* **Set of tasks**
1. According to the Exchange Server integration page, which versions of the check need Python 3?
2. Repeat the Exchange Server integration page word for word between "Note: Versions 1.11.0" and "the following config.", inclusive.

┌─ Document segment

Microsoft Exchange Server

Supported OS Windows

Integration version2.1.1

Overview

Get metrics from Microsoft Exchange Server

  • Visualize and monitor Exchange server performance

Setup

Installation

The Exchange check is included in the Datadog Agent package, so you don’t need to install anything else on your servers.

Configuration

  1. Edit the exchange_server.d/conf.yaml file, in the conf.d/ folder at the root of your Agent’s configuration directory to start collecting your Exchange Server performance data.

  2. Restart the Agent.

Note: Versions 1.11.0 or later of this check use a new implementation for metric collection, which requires Python 3. For hosts that are unable to use Python 3, or if you would like to use a legacy version of this check, refer to the following config.

Log collection

  1. Collecting logs is disabled by default in the Datadog Agent, you need to enable it in datadog.yaml:

    logs_enabled: true
    
  2. Add this configuration block to your exchange_server.d/conf.yaml file to start collecting your Exchange Server Logs:

    logs:
      - type: file
        path: "C:\\Program Files\\Microsoft\\Exchange Server\\V15\\TransportRoles\\Logs\\CommonDiagnosticsLog\\*"
        source: exchange-server
      - type: file
        path: "C:\\Program Files\\Microsoft\\Exchange Server\\V15\\TransportRoles\\Logs\\ThrottlingService\\*"

└─
┌─ Provided information

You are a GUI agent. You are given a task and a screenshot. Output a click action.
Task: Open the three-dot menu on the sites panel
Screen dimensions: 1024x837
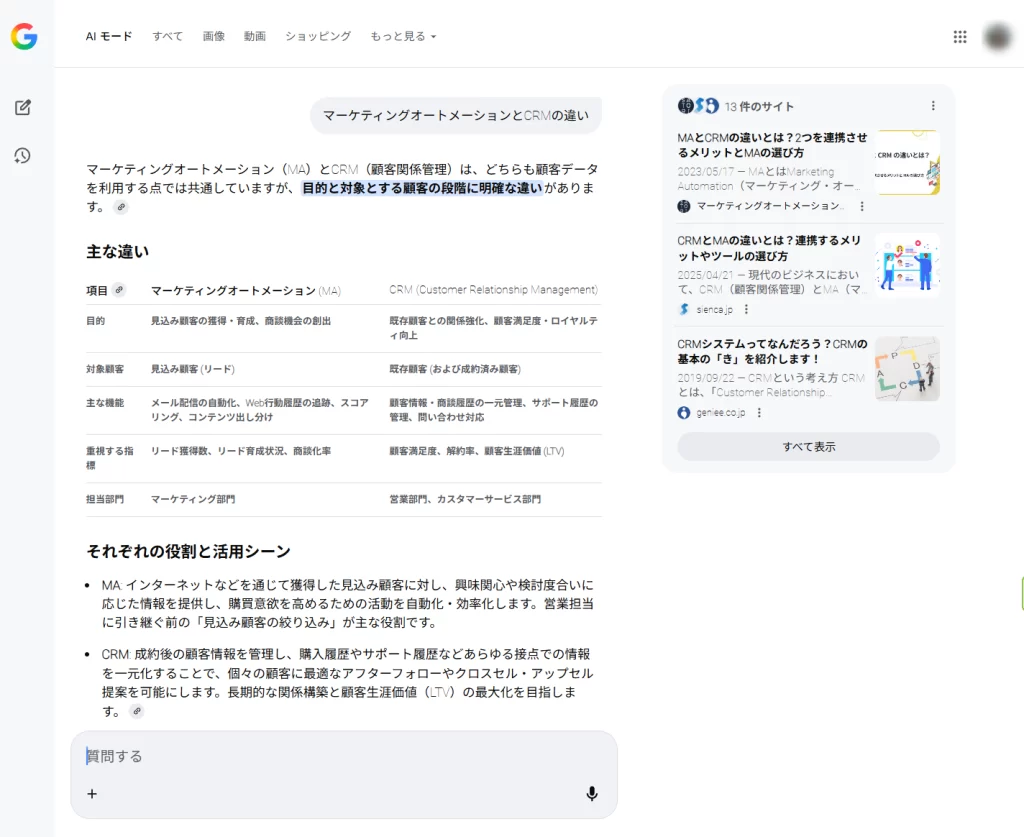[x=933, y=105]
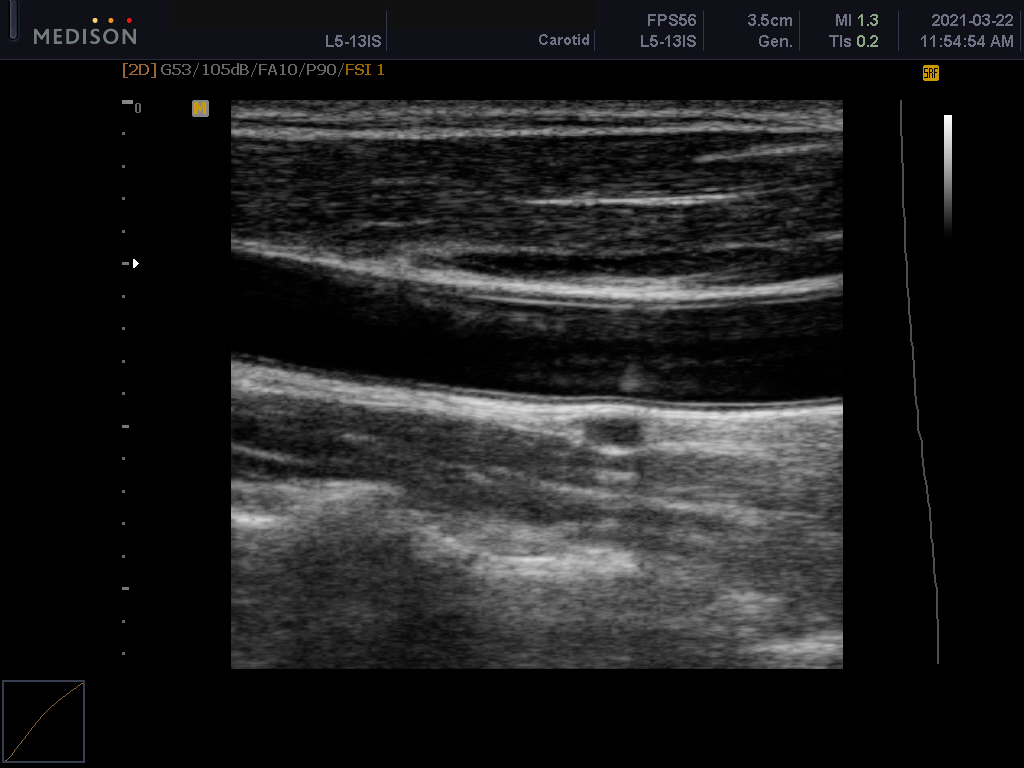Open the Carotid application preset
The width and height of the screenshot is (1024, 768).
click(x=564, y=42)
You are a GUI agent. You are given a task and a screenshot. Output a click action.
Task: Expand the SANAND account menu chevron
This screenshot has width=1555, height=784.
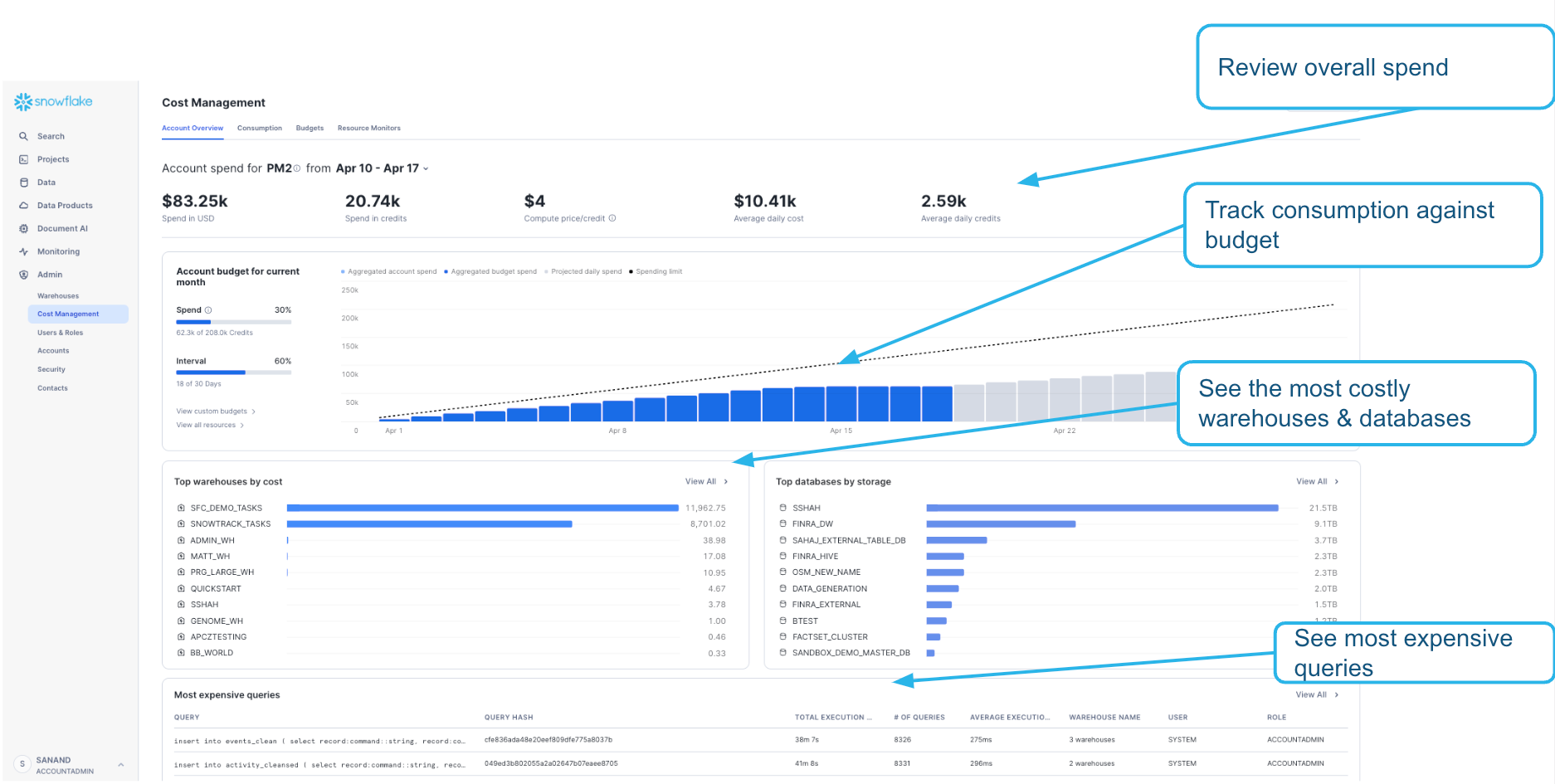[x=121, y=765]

└─

* **Responses per task**
1. Versions 1.11.0 or later.

2.
Note: Versions 1.11.0 or later of this check use a new implementation for metric collection, which requires Python 3. For hosts that are unable to use Python 3, or if you would like to use a legacy version of this check, refer to the following config.